DATA FOR PROCESSING:
◇ ◇ ◇ ◇ ◇ ◇ ◇

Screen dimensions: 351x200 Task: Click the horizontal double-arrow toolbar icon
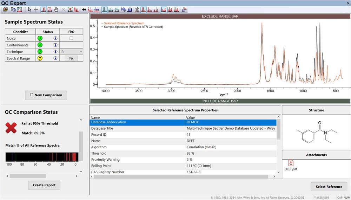pyautogui.click(x=84, y=9)
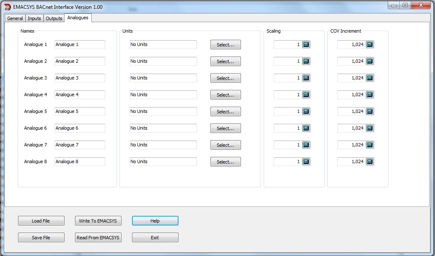The height and width of the screenshot is (256, 435).
Task: Open calculator for Analogue 7 COV Increment
Action: pyautogui.click(x=370, y=145)
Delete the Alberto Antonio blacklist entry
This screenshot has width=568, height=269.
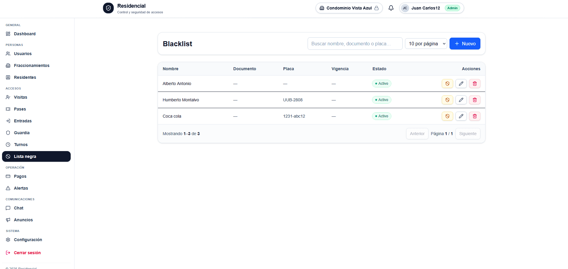coord(474,84)
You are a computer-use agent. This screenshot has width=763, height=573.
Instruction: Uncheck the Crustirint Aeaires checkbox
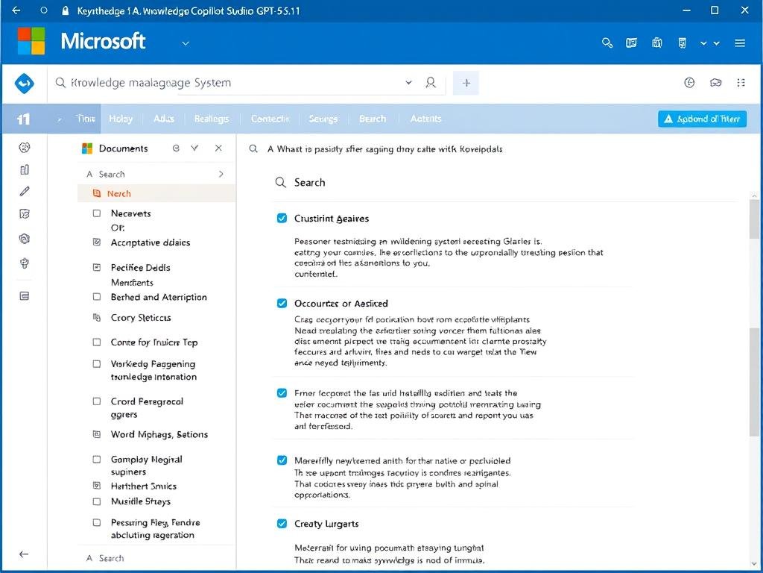pos(282,218)
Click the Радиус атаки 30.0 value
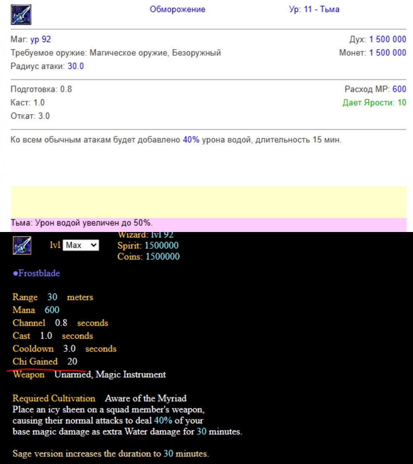 [76, 66]
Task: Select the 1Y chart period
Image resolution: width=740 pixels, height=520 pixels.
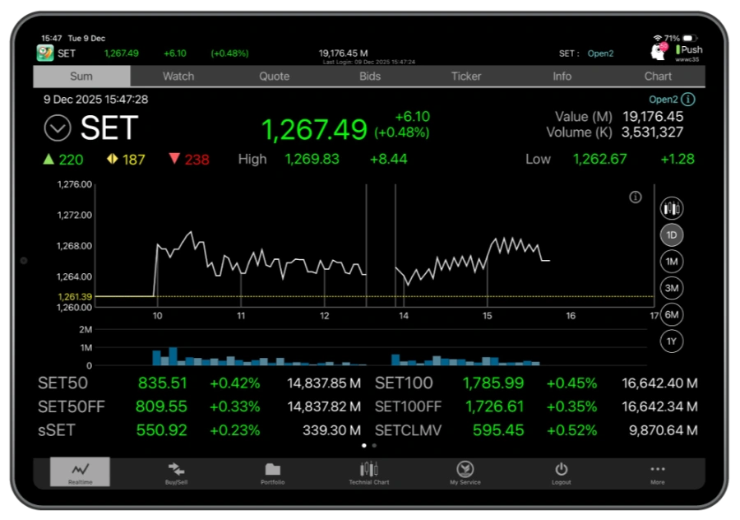Action: tap(672, 341)
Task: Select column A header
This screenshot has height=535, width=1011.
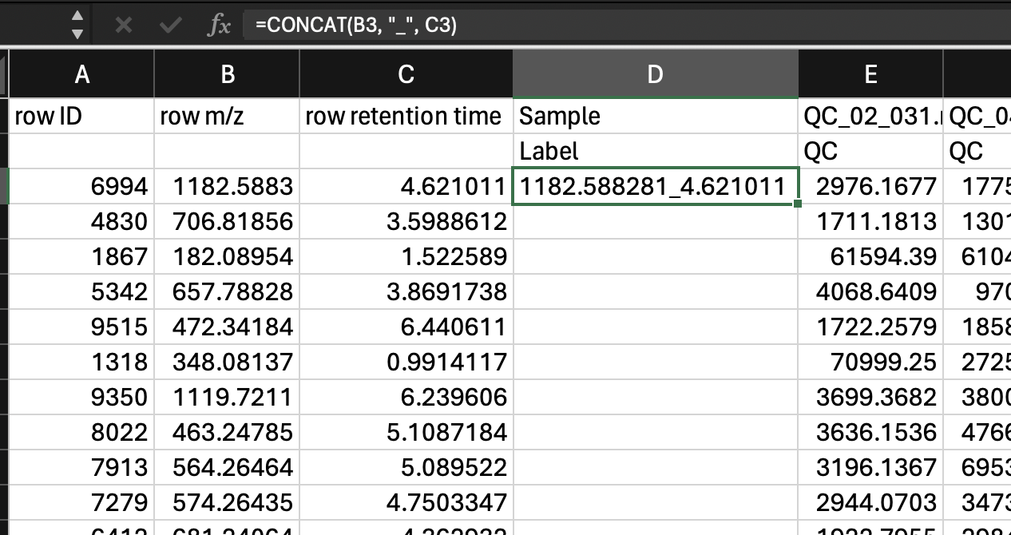Action: [81, 74]
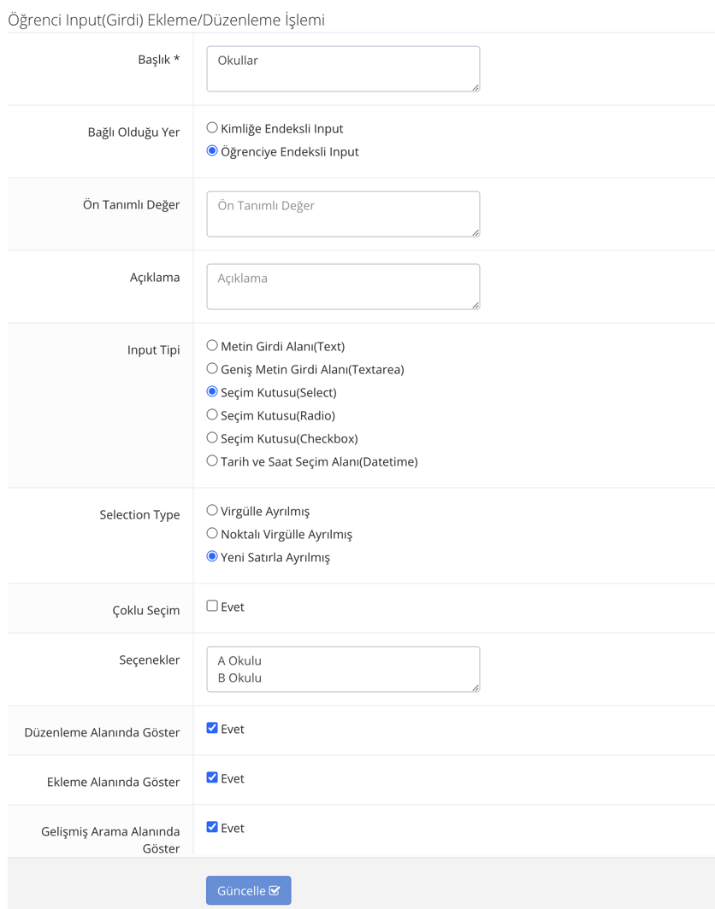
Task: Select Virgülle Ayrılmış selection type
Action: [x=212, y=511]
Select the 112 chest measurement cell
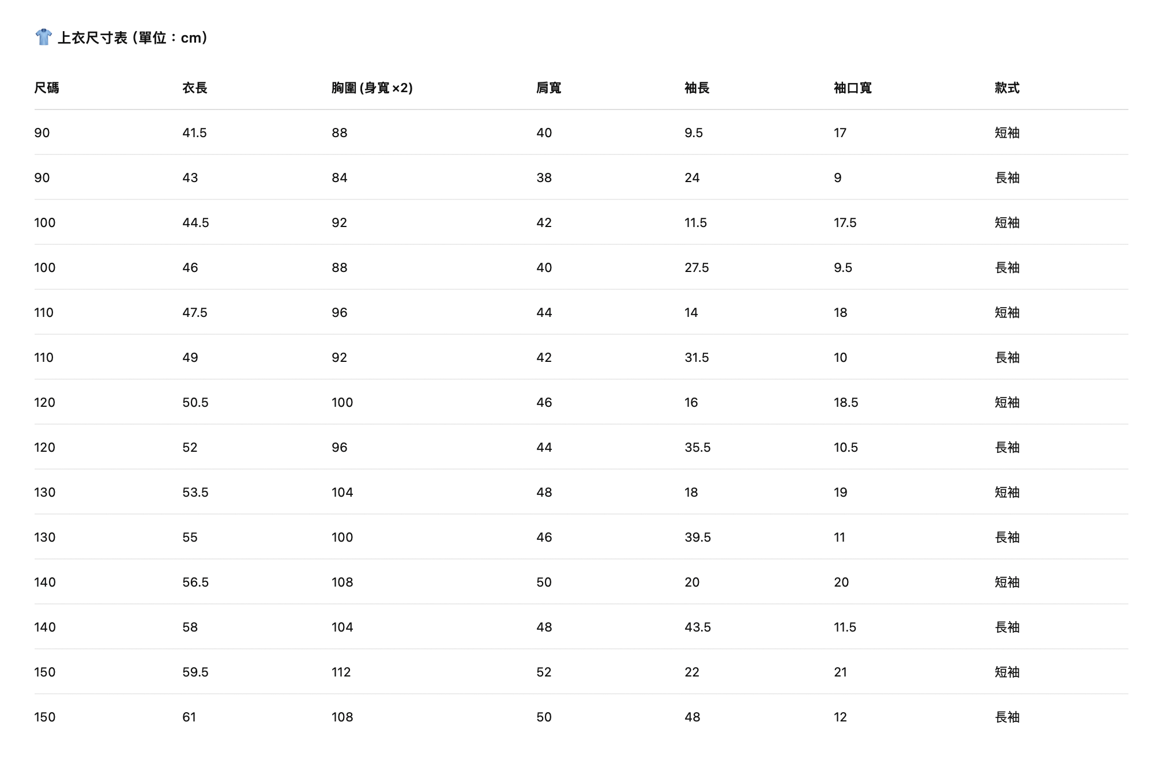This screenshot has width=1159, height=771. click(x=341, y=672)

◇ ◇ ◇ ◇ ◇ ◇ ◇

EXERCISE INSTRUCTIONS:
Transcribe every entry word for word, excluding images.

COMPLETED TASK:
Screen dimensions: 351x200 Task: Click the horizontal double-arrow toolbar icon
pyautogui.click(x=84, y=9)
The height and width of the screenshot is (256, 435).
Task: Open calculator for Analogue 7 COV Increment
Action: pyautogui.click(x=370, y=145)
Delete the Alberto Antonio blacklist entry
This screenshot has width=568, height=269.
coord(474,84)
You are a computer-use agent. This screenshot has width=763, height=573.
Instruction: Uncheck the Crustirint Aeaires checkbox
pos(282,218)
Click the Радиус атаки 30.0 value
 [76, 66]
Task: Select the 1Y chart period
Image resolution: width=740 pixels, height=520 pixels.
Action: tap(672, 341)
Task: Select column A header
This screenshot has height=535, width=1011.
Action: [81, 74]
Task: Select Virgülle Ayrılmış selection type
Action: [x=212, y=511]
Select the 112 chest measurement cell
This screenshot has width=1159, height=771. click(x=341, y=672)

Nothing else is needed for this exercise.